Performance & Comparisons

  • Benchmarks: SWE‑Bench Verified score ~59 is viewed as strong for this size, but some point out Devstral 2 Small (24B dense) scores higher.
  • Several users say GLM‑4.7 (full) is roughly Sonnet‑3.5‑level for code, clearly behind Sonnet 4.x and Opus, despite competitive benchmark numbers.
  • Some find GLM models better than Qwen and acceptable replacements for mid‑tier Claude levels; others report poor general knowledge, invalid code, and looping behavior in early tests, especially with quantized variants.
  • Comparisons to GPT‑OSS‑20B/120B are mixed: on paper Flash looks good, but some users find GPT‑OSS‑20B more reliable in practice.
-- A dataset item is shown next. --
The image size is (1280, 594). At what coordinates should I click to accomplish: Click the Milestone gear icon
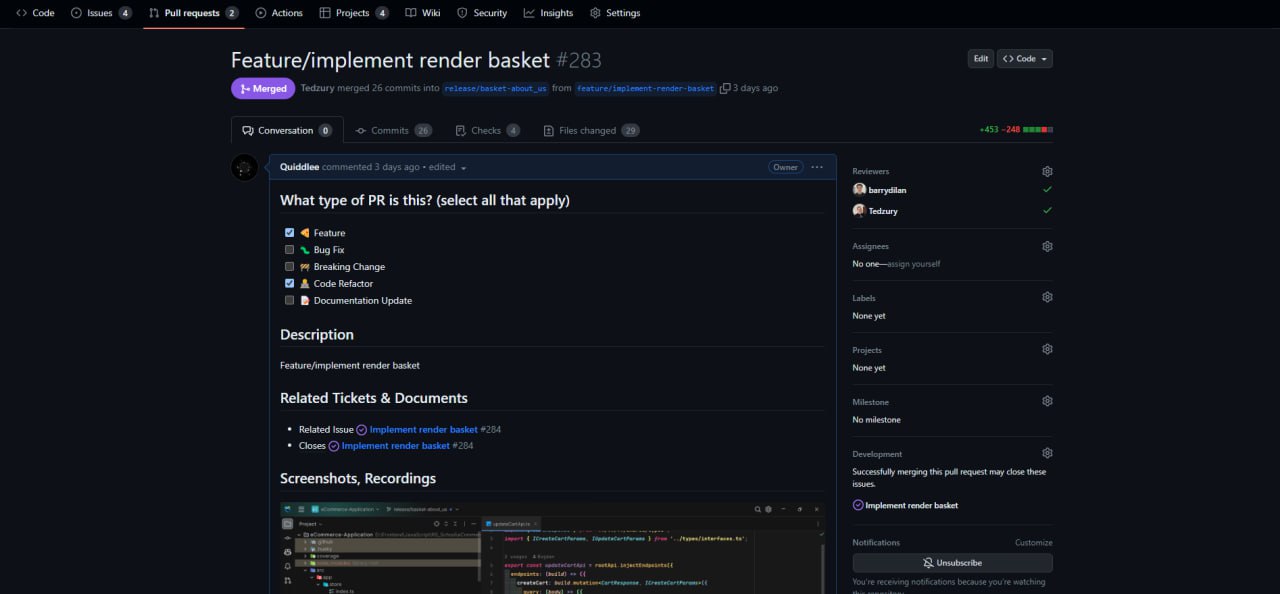coord(1047,402)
Benchmarks & Evaluation Skepticism

  • SWE‑Bench Verified is criticized for limited repos/languages and suspected memorization; alternatives like SWE‑REBench and Terminal Bench 2.0 are preferred.
  • Multiple comments emphasize that public benchmarks often fail to predict real‑world coding‑agent performance.

Local Inference, Tooling & Quantization

  • Users report running Flash via vLLM (including ROCm/MI300x), llama.cpp (GGUF), Ollama, LM Studio, and LM Studio/MLX on Apple silicon.
  • Architecture is similar to DeepSeek V3; llama.cpp support landed quickly after a PR.
  • 4‑bit and 8‑bit GGUF quants (Unsloth, ngxson, byteshape, etc.) are popular; 30B Flash fits in ~20–22GB VRAM at Q4_K_M with large contexts, vs ~60GB for BF16.
  • Some experience severe repetition, spelling errors, and broken tool calling with certain quants/frontends; others report it working “fine” in tools like OpenCode and Ollama once templates and versions are updated.

Pricing & Plans

  • z.ai’s coding subscription is repeatedly praised as extremely cheap with high limits, using Flash as a default mid‑tier coding model.
  • Users note GLM‑4.7 models can feel slow due to more internal “thinking,” but reliability is generally considered good for the price.